What the task asks — Please repeat the line that contains "Where should I click to: Click the blue" and every line after it, exactly, through the end of the records.

─── Information shown ───

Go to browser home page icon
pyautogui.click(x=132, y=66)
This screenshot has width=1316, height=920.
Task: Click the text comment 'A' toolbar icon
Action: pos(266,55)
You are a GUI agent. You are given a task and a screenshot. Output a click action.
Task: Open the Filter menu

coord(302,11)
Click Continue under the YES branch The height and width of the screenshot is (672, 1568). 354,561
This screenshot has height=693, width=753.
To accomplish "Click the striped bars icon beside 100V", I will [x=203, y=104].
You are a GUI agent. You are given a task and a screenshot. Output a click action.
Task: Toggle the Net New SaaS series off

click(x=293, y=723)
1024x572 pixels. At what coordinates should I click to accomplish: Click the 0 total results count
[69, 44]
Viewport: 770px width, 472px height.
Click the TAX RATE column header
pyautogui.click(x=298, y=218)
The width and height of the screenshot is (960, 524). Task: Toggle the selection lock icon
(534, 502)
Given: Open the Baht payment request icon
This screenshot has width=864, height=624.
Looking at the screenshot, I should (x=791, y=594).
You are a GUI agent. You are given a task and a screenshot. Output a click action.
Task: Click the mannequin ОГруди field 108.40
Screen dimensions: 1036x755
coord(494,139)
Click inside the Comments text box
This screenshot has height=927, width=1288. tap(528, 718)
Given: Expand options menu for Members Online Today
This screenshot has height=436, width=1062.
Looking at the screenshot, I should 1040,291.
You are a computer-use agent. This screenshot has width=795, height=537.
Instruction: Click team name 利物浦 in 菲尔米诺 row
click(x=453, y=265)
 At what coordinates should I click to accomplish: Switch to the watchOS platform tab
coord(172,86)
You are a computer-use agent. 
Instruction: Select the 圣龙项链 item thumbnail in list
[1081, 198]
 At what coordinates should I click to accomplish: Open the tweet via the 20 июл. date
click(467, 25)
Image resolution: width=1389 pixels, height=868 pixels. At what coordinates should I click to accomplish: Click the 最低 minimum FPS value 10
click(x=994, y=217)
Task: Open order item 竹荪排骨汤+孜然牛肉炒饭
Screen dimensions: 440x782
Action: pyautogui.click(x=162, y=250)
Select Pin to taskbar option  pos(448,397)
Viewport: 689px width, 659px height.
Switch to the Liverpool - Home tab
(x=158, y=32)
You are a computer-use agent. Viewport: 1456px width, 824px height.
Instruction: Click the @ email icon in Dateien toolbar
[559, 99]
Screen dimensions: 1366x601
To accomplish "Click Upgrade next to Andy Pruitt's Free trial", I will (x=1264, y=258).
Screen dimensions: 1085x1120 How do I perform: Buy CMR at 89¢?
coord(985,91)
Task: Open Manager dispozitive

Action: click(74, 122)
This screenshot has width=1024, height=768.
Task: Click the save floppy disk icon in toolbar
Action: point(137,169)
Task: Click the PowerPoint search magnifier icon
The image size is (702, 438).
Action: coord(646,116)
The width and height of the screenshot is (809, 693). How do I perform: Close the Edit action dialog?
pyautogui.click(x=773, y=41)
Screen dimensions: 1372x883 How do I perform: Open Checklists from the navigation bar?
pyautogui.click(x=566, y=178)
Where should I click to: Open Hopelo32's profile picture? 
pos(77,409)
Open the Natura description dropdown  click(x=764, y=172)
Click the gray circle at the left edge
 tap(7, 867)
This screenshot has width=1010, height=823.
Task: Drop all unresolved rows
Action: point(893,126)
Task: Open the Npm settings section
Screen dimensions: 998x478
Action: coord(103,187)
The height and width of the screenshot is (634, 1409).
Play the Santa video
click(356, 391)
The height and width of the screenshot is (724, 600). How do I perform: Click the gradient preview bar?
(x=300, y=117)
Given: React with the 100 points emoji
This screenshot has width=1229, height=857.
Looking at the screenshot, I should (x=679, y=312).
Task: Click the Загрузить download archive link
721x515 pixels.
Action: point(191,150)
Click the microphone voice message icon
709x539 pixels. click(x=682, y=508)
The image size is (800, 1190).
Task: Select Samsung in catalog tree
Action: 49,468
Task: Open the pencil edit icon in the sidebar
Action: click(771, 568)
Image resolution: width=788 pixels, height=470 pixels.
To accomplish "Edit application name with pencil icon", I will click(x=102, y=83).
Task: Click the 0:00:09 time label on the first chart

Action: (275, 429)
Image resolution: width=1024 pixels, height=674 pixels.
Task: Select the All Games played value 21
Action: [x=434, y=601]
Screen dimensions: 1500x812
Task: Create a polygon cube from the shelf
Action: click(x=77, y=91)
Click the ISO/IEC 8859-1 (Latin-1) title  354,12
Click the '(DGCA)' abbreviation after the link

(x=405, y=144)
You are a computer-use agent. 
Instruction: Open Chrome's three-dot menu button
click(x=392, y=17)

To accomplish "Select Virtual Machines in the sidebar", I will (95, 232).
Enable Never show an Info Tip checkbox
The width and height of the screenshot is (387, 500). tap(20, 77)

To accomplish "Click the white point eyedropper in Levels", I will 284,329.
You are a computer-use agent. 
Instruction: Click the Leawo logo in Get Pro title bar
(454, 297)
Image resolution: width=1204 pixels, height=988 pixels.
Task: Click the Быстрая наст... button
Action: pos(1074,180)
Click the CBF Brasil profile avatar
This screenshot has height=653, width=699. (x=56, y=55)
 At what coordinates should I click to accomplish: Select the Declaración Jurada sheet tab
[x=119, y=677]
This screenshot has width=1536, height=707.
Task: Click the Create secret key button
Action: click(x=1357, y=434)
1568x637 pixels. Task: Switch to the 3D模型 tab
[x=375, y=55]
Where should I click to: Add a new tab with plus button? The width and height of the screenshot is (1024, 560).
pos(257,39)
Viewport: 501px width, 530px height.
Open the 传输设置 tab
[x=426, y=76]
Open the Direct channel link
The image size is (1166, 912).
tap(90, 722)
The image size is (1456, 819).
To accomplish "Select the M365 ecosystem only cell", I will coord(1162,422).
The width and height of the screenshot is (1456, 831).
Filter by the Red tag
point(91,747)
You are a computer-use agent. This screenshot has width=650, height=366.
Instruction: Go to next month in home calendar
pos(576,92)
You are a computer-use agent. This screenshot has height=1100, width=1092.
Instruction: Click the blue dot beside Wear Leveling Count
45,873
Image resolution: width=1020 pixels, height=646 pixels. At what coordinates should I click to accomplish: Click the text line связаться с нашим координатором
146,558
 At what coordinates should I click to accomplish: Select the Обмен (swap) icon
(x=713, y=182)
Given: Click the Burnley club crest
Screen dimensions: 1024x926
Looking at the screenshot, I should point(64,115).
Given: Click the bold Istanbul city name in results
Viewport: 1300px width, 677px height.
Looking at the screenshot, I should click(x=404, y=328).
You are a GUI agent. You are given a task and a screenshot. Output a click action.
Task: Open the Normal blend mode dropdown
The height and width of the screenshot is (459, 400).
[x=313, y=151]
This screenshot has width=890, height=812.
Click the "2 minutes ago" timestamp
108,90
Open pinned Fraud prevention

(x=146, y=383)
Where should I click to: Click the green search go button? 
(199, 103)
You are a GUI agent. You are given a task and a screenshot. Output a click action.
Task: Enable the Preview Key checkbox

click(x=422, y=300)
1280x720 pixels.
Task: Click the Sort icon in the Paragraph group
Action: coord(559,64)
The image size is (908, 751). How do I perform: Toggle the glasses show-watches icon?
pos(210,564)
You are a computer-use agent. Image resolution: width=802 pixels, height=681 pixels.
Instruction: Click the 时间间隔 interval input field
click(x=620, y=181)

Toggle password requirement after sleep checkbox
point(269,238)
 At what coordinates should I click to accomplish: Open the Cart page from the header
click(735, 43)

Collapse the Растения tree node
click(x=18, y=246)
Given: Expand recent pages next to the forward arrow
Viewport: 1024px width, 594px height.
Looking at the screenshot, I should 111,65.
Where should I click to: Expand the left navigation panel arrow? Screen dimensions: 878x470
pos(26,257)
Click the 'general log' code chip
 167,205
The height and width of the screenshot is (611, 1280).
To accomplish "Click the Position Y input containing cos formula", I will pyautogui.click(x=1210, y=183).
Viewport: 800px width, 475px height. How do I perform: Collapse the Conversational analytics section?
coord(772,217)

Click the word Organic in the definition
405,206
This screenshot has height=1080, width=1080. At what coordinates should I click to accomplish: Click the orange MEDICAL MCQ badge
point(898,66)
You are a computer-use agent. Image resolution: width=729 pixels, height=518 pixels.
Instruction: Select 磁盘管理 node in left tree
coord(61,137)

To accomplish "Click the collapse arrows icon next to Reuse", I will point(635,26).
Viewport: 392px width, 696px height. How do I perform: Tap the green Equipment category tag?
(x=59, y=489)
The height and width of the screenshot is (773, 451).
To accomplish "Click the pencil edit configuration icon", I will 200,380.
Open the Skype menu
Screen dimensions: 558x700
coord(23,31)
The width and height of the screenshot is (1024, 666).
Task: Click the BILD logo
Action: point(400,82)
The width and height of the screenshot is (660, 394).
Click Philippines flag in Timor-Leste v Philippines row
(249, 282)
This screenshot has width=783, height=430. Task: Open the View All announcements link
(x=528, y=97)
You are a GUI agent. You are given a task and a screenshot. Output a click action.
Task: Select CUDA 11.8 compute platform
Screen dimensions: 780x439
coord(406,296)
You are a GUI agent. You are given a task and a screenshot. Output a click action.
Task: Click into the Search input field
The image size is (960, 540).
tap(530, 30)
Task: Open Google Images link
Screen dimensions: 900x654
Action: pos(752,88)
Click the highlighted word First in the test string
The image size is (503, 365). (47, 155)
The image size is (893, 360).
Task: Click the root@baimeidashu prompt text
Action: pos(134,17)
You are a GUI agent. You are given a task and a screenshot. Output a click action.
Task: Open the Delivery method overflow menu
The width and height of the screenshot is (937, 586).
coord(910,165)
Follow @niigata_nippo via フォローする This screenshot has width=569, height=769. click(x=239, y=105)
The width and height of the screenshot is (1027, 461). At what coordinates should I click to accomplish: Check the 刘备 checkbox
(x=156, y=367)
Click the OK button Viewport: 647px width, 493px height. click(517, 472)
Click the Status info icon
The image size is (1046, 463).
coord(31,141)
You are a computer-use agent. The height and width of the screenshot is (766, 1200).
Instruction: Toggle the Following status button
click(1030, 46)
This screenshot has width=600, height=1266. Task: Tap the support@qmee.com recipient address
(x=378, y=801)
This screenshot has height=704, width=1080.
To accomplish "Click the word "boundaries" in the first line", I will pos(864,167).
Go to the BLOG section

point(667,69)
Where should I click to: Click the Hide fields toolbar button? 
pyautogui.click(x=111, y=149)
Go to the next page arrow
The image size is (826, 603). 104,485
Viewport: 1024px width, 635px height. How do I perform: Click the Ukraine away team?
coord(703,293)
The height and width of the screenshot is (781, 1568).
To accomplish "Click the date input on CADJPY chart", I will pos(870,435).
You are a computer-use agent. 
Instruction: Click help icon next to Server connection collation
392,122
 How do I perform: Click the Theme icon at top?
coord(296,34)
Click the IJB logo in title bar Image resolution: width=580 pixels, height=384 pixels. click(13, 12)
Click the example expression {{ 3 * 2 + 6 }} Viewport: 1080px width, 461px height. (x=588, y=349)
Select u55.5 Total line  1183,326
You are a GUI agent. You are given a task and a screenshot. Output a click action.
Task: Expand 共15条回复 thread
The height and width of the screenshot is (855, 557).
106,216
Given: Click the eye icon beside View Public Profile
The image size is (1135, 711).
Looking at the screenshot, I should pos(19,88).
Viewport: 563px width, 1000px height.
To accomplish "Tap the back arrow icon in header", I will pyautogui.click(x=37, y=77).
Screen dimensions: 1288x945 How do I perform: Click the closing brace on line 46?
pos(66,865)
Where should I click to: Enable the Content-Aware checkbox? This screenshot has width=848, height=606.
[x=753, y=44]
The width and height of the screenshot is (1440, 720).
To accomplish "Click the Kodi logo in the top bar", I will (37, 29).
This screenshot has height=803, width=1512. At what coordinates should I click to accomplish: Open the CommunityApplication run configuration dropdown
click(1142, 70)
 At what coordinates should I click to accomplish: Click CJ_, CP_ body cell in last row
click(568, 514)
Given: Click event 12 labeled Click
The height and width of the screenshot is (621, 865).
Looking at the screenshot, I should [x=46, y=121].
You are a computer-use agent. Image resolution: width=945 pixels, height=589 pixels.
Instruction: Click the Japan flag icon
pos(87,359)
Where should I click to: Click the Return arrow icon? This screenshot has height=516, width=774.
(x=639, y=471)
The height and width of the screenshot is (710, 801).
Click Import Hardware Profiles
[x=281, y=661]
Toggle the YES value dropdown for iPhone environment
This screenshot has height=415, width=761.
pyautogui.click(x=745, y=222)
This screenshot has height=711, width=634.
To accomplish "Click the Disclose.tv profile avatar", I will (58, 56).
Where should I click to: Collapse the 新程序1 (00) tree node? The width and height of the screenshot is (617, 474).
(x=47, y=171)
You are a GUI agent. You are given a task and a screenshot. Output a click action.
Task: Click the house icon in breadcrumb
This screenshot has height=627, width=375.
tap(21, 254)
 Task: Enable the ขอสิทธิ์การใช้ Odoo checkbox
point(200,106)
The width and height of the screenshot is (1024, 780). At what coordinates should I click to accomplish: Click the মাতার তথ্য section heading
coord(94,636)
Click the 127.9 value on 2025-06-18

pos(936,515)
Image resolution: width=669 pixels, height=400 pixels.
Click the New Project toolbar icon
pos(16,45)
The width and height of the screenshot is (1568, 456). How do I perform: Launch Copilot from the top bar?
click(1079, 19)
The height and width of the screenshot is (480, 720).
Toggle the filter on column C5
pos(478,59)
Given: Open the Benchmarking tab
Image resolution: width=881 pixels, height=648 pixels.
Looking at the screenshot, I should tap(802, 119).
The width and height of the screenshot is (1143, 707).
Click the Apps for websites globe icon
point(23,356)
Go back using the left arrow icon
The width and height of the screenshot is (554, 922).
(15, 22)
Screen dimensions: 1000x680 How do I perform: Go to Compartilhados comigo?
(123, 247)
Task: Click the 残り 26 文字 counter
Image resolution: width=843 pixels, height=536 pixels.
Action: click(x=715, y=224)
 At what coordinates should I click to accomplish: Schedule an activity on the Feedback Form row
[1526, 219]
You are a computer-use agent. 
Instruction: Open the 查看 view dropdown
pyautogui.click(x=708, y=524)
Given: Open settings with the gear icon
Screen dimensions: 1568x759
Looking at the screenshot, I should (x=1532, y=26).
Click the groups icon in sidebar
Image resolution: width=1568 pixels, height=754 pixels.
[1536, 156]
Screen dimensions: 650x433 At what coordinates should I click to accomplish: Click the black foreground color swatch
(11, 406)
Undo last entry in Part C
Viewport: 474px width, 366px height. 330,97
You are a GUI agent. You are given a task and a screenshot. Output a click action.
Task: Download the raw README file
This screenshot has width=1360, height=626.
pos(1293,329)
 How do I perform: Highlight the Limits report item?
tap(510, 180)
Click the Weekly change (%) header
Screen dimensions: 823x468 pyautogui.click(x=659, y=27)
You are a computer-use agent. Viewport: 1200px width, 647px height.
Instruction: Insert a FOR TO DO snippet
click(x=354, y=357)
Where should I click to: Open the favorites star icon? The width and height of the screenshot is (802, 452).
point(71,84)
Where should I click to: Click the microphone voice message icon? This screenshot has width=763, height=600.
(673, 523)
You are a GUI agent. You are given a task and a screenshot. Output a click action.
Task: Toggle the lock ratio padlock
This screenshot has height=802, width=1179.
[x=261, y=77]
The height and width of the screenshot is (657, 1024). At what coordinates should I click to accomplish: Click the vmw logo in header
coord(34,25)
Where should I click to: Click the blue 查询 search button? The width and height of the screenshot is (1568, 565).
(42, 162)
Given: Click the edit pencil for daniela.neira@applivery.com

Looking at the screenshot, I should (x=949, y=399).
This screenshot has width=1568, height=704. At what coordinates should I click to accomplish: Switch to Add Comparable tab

───

Final answer —
Where should I click to: Click the blue 查询 search button? The width and height of the screenshot is (1568, 565).
(42, 162)
Given: Click the edit pencil for daniela.neira@applivery.com

Looking at the screenshot, I should (x=949, y=399).
This screenshot has width=1568, height=704. At what coordinates should I click to accomplish: Switch to Add Comparable tab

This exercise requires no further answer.